5 Responses to “Some Days are just ORANGE – being a Green Mom is not always easy.”

  • Angela says:

    I’m not a mom yet (4 more weeks!), but I try to keep as quiet as possible about my attempts to be more green because I am so tired of all the ‘orange people’ and their disapproving comments or implications! I go orange often, but I’m trying to be more green, shouldn’t that be admired in some way rather than be looked upon so condescendingly? I just get frustrated some times in having to explain myself to people. Anyway, I still have a looong way to go and I admire people that have the ’strength’ to be so green. It gives me hope. :)
    Thanks
    Angela

  • Angela says:

    Just needed to add – there’s this one comment that just makes me actually feel bad about my alternative inklings about how I want to raise my baby and care for her, it’s something like: “My mom did this or used that and I didn’t turn out so bad – there’s nothing wrong with me”. What do you say to that?

  • Barb says:

    @ angela
    My mom did this or used that and I didn’t turn out so bad – there’s nothing wrong with me”. What do you say to that?

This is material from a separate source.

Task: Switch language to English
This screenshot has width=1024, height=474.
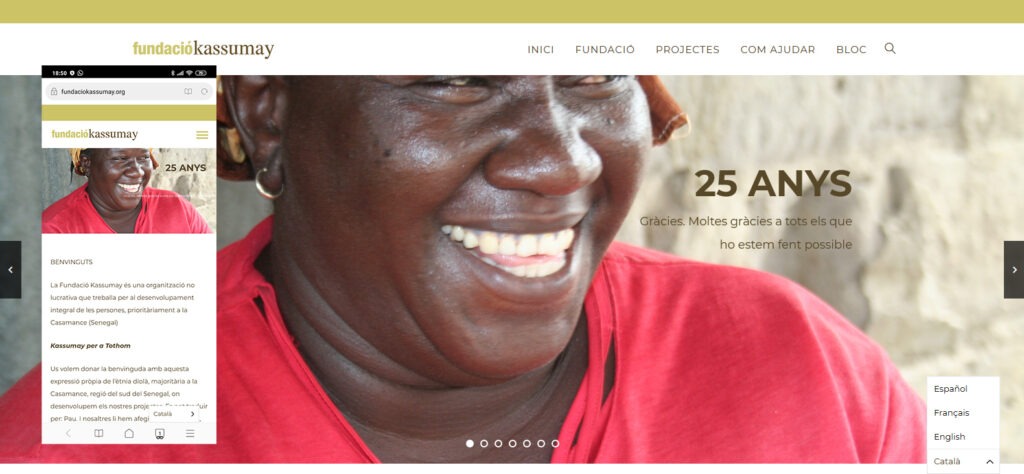Action: pos(949,437)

    I would just answer “each to their own, because it worked out great for you or me does not necessarily mean I should do it the same or because I choose a different path that you should too”.
    Thank goodness for individuality, otherwise life would be boring. I personally have always fought the thinking that “I think this is the right way, and it should be the right way for everyone.”

  • Sally says:

    The problem with being different is that people see it as a challenge on the way that they do things. I don’t for one minute believe that there is one way to parent or one way to do things. But if some of what I do can challenge people to change just one or two things that lightens the burden on the planet then I am happy. If people ask why or say but other ways are good enough I just explain why what I do works for me and I say that it is a personal choice. Going against the norm will aways get raised eyebrows, be ready to have a thick skin

  • Angela says:

    Thanks guys. I suppose you’re both right – sometimes I’m narrowed minded too in that I sometimes think that the ‘orange ways’ are wrong. But I know they’re not all wrong – just different from ‘my way’. It’s all about personal choice at the end of the day.